Source information ->
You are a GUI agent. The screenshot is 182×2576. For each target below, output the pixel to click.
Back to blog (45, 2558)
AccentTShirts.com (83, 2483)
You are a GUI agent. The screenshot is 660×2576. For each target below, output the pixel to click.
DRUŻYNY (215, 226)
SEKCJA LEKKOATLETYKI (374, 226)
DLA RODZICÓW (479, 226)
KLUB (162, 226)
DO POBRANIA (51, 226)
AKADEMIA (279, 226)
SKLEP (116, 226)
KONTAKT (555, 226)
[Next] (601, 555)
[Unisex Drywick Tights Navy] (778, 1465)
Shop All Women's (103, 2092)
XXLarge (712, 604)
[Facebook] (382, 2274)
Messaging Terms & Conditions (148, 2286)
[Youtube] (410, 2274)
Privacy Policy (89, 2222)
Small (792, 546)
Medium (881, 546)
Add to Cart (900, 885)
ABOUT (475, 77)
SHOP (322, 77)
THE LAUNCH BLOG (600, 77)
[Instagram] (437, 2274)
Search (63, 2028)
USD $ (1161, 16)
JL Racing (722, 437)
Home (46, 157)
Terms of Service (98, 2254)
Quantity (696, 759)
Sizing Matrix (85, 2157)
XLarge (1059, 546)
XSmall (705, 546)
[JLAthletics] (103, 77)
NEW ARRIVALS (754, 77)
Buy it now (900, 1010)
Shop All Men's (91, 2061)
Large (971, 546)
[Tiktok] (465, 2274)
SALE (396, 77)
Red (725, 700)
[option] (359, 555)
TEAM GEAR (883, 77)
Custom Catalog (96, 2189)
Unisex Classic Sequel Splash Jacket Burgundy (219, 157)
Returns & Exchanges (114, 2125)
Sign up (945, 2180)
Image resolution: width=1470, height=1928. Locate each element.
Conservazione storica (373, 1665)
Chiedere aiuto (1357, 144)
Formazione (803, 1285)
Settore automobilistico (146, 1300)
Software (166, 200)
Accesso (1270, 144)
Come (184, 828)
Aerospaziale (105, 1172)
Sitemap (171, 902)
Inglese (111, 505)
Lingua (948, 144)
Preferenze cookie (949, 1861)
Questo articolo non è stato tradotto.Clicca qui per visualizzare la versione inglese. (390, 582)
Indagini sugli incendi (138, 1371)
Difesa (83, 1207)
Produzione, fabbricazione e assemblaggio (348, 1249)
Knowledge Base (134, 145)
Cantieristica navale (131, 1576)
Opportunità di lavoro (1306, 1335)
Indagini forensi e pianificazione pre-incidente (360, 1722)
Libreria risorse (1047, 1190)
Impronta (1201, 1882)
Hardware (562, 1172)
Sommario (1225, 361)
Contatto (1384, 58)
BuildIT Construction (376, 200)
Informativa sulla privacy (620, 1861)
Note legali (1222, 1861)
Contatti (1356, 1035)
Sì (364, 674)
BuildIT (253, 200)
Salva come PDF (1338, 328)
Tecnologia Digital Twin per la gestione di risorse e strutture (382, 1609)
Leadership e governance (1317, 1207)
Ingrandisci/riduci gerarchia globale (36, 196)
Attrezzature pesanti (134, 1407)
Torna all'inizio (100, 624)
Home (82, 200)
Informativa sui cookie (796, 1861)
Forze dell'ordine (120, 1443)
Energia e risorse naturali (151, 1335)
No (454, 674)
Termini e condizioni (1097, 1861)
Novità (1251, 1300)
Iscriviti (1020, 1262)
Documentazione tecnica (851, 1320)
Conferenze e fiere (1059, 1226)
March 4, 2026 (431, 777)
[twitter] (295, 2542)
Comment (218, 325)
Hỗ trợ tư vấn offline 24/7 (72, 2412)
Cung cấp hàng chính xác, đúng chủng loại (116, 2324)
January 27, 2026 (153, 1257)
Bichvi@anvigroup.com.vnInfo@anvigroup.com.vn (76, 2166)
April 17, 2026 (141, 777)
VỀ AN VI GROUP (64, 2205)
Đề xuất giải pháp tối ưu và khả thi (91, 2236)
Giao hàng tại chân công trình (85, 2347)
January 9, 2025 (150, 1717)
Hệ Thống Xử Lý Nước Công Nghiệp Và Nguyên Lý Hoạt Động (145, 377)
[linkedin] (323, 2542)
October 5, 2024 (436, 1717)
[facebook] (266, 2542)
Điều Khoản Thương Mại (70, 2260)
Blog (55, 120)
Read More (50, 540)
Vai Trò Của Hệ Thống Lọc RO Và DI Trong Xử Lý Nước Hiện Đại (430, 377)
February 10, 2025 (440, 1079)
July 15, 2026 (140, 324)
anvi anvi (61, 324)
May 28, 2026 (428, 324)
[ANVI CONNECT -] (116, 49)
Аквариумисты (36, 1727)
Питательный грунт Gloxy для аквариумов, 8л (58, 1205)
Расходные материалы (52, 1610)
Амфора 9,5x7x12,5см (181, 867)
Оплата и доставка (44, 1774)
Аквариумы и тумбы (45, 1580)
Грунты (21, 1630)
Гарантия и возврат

Work task -> Retype the whole listing above. Please keep it exact.

Solution to the problem ->
You are a GUI agent. The screenshot is 182×2576. For each target below, output the pixel to click.
Back to blog (45, 2558)
AccentTShirts.com (83, 2483)
You are a GUI agent. The screenshot is 660×2576. For each target below, output the pixel to click.
DRUŻYNY (215, 226)
SEKCJA LEKKOATLETYKI (374, 226)
DLA RODZICÓW (479, 226)
KLUB (162, 226)
DO POBRANIA (51, 226)
AKADEMIA (279, 226)
SKLEP (116, 226)
KONTAKT (555, 226)
[Next] (601, 555)
[Unisex Drywick Tights Navy] (778, 1465)
Shop All Women's (103, 2092)
XXLarge (712, 604)
[Facebook] (382, 2274)
Messaging Terms & Conditions (148, 2286)
[Youtube] (410, 2274)
Privacy Policy (89, 2222)
Small (792, 546)
Medium (881, 546)
Add to Cart (900, 885)
ABOUT (475, 77)
SHOP (322, 77)
THE LAUNCH BLOG (600, 77)
[Instagram] (437, 2274)
Search (63, 2028)
USD $ (1161, 16)
JL Racing (722, 437)
Home (46, 157)
Terms of Service (98, 2254)
Quantity (696, 759)
Sizing Matrix (85, 2157)
XLarge (1059, 546)
XSmall (705, 546)
[JLAthletics] (103, 77)
NEW ARRIVALS (754, 77)
Buy it now (900, 1010)
Shop All Men's (91, 2061)
Large (971, 546)
[Tiktok] (465, 2274)
SALE (396, 77)
Red (725, 700)
[option] (359, 555)
TEAM GEAR (883, 77)
Custom Catalog (96, 2189)
Unisex Classic Sequel Splash Jacket Burgundy (219, 157)
Returns & Exchanges (114, 2125)
Sign up (945, 2180)
Image resolution: width=1470, height=1928. Locate each element.
Conservazione storica (373, 1665)
Chiedere aiuto (1357, 144)
Formazione (803, 1285)
Settore automobilistico (146, 1300)
Software (166, 200)
Accesso (1270, 144)
Come (184, 828)
Aerospaziale (105, 1172)
Sitemap (171, 902)
Inglese (111, 505)
Lingua (948, 144)
Preferenze cookie (949, 1861)
Questo articolo non è stato tradotto.Clicca qui per visualizzare la versione inglese. (390, 582)
Indagini sugli incendi (138, 1371)
Difesa (83, 1207)
Produzione, fabbricazione e assemblaggio (348, 1249)
Knowledge Base (134, 145)
Cantieristica navale (131, 1576)
Opportunità di lavoro (1306, 1335)
Indagini forensi e pianificazione pre-incidente (360, 1722)
Libreria risorse (1047, 1190)
Impronta (1201, 1882)
Hardware (562, 1172)
Sommario (1225, 361)
Contatto (1384, 58)
BuildIT Construction (376, 200)
Informativa sulla privacy (620, 1861)
Note legali (1222, 1861)
Contatti (1356, 1035)
Sì (364, 674)
BuildIT (253, 200)
Salva come PDF (1338, 328)
Tecnologia Digital Twin per la gestione di risorse e strutture (382, 1609)
Leadership e governance (1317, 1207)
Ingrandisci/riduci gerarchia globale (36, 196)
Attrezzature pesanti (134, 1407)
Torna all'inizio (100, 624)
Home (82, 200)
Informativa sui cookie (796, 1861)
Forze dell'ordine (120, 1443)
Energia e risorse naturali (151, 1335)
No (454, 674)
Termini e condizioni (1097, 1861)
Novità (1251, 1300)
Iscriviti (1020, 1262)
Documentazione tecnica (851, 1320)
Conferenze e fiere (1059, 1226)
March 4, 2026 (431, 777)
[twitter] (295, 2542)
Comment (218, 325)
Hỗ trợ tư vấn offline 24/7 (72, 2412)
Cung cấp hàng chính xác, đúng chủng loại (116, 2324)
January 27, 2026 (153, 1257)
Bichvi@anvigroup.com.vnInfo@anvigroup.com.vn (76, 2166)
April 17, 2026 (141, 777)
VỀ AN VI GROUP (64, 2205)
Đề xuất giải pháp tối ưu và khả thi (91, 2236)
Giao hàng tại chân công trình (85, 2347)
January 9, 2025 (150, 1717)
Hệ Thống Xử Lý Nước Công Nghiệp Và Nguyên Lý Hoạt Động (145, 377)
[linkedin] (323, 2542)
October 5, 2024 (436, 1717)
[facebook] (266, 2542)
Điều Khoản Thương Mại (70, 2260)
Blog (55, 120)
Read More (50, 540)
Vai Trò Của Hệ Thống Lọc RO Và DI Trong Xử Lý Nước Hiện Đại (430, 377)
February 10, 2025 (440, 1079)
July 15, 2026 (140, 324)
anvi anvi (61, 324)
May 28, 2026 (428, 324)
[ANVI CONNECT -] (116, 49)
Аквариумисты (36, 1727)
Питательный грунт Gloxy для аквариумов, 8л (58, 1205)
Расходные материалы (52, 1610)
Амфора 9,5x7x12,5см (181, 867)
Оплата и доставка (44, 1774)
Аквариумы и тумбы (45, 1580)
Грунты (21, 1630)
Гарантия и возврат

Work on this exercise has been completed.